Looting turned violent when a mob of 1,000 people fought for goods in a street filled with destroyed shops and houses. Men with stones, knives, ice picks and hammers battled each other. Police were nowhere to be seen.


Disorder: A looter holds a knife to another man as they fight over stolen goods in the capital


A water delivery truck driver said he was attacked in a slum district and a photographer with the AP news agency saw a looter haul a corpse from a coffin at a cemetery and then drive away with the box.

The US military is now in charge of the damaged airport and said it could handle 90 flights a day, but that was not enough to cope with all the planes sent by foreign governments and aid agencies.

In another district of Port-au-Prince, a team of Brazilian rescue workers struggled to free several people trapped in the rubble of a nursing college.

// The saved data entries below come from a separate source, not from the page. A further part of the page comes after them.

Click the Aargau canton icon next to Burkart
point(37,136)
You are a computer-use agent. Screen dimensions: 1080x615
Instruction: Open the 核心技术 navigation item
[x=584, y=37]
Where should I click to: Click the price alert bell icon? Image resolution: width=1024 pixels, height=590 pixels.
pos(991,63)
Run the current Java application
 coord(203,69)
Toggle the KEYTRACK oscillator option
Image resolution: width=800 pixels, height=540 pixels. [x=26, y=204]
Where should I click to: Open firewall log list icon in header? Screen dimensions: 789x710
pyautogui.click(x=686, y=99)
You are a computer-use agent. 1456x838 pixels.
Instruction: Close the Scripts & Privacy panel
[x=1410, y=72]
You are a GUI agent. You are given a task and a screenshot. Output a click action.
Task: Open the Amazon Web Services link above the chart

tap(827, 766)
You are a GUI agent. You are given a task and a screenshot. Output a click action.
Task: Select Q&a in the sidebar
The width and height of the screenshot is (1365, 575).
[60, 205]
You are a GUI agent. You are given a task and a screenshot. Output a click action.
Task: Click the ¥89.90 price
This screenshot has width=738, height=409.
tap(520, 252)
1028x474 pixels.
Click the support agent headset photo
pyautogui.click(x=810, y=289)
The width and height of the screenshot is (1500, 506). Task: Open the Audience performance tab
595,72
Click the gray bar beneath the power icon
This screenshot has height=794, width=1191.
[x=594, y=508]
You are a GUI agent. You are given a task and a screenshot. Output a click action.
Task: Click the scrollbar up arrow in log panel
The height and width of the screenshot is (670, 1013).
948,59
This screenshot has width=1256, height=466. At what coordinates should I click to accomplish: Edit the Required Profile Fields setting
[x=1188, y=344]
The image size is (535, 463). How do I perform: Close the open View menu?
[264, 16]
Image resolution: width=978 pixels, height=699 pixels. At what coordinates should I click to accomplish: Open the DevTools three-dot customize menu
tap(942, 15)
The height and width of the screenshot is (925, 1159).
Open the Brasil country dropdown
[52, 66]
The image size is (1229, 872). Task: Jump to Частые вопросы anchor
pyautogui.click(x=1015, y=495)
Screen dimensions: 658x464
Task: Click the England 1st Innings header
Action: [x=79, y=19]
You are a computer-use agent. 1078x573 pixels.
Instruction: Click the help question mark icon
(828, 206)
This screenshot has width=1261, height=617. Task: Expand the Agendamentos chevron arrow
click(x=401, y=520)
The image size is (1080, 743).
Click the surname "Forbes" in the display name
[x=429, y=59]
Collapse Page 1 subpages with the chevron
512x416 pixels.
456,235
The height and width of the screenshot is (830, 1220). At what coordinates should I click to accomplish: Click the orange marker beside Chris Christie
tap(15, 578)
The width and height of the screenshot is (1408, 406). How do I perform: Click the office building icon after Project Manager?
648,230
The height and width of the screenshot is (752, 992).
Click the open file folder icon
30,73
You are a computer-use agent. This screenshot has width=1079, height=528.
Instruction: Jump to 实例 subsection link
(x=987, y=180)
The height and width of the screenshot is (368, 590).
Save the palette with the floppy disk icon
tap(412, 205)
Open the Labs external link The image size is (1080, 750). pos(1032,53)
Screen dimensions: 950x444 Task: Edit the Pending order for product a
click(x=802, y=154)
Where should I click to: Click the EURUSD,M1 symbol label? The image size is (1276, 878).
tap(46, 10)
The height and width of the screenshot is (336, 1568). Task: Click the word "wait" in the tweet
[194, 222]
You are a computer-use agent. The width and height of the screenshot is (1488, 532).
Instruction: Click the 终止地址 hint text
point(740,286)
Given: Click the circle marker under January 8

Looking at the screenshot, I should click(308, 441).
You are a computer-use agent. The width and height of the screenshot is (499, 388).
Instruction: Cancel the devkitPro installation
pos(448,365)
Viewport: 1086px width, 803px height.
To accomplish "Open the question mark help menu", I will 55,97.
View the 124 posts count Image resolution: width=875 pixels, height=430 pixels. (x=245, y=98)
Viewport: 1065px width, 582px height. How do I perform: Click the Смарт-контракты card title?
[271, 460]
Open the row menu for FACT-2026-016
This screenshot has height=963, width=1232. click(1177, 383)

The manager there received a text from inside saying that 25 people were stuck under the building but as night fell the Brazilians had to withdraw because they had no lights.

Trucks piled with corpses headed for mass graves outside Port-au-Prince but thousands more bodies were believed to be still buried under the rubble.

If the casualty figures are verified, the 7.0-magnitude quake that hit the Caribbean nation on Tuesday would be one of the ten deadliest ever.

Yesterday morning a 4.5-magnitude aftershock struck near Port-au-Prince, forcing people to flee already weakened buildings and rescuers to temporarily halt searches for survivors.

In an emotional message to the outside world, Haitian President Rene Preval thanked the international community for its help.


Support: US Secretary of State Hillary Clinton listens to the concerns ofHaiti President Rene Preval


Speaking outside the police station that has become his home and office, the 66-year-old president said he had not slept for two days after the quake hit.

With so many government buildings destroyed, Preval met with ministers in the open air in a circle of plastic chairs.

US Secretary of State Hillary Clinton flew into Port-au-Prince last night to assess earthquake damage and to help deliver relief supplies.

President Barack Obama said the US was moving towards one of the largest relief efforts in its history.

He said he aims to have 10,000 troops on the ground and in ships offshore by tomorrow.


British man cowered in basement as building fell

A British man told last night how he narrowly escaped death when the earthquake reduced the compound where he was working to rubble, killing more than 140 of his colleagues.

Arnaud Royer, 35, an official for the United Nations, was at a meeting in a basement office of the UN complex on a hill overlooking Port-au-Prince.

When he scrambled through fallen masonry after the shock waves subsided, he discovered the body of a woman who, minutes earlier, had been sitting across the table from him.


Devastation: The United Nations headquarters lies in a heap


In what he calls a ‘miraculous’ stroke of fate, however, his wife, Anabelle, 29, had left her office in the Haitian capital earlier that afternoon, and was at home with their daughters, Manon, one, and Margot, five.

The block of flats where they lived was the only building left standing in the area. ‘We can’t tell you how we feel. We don’t feel. We are walking zombies. We are just numb,’ said Arnaud, from Nottingham.

‘It was about 4.30pm when it happened. There were cracking noises and vibrations. I thought a helicopter was overhead, but then the room went dark and the walls started shaking.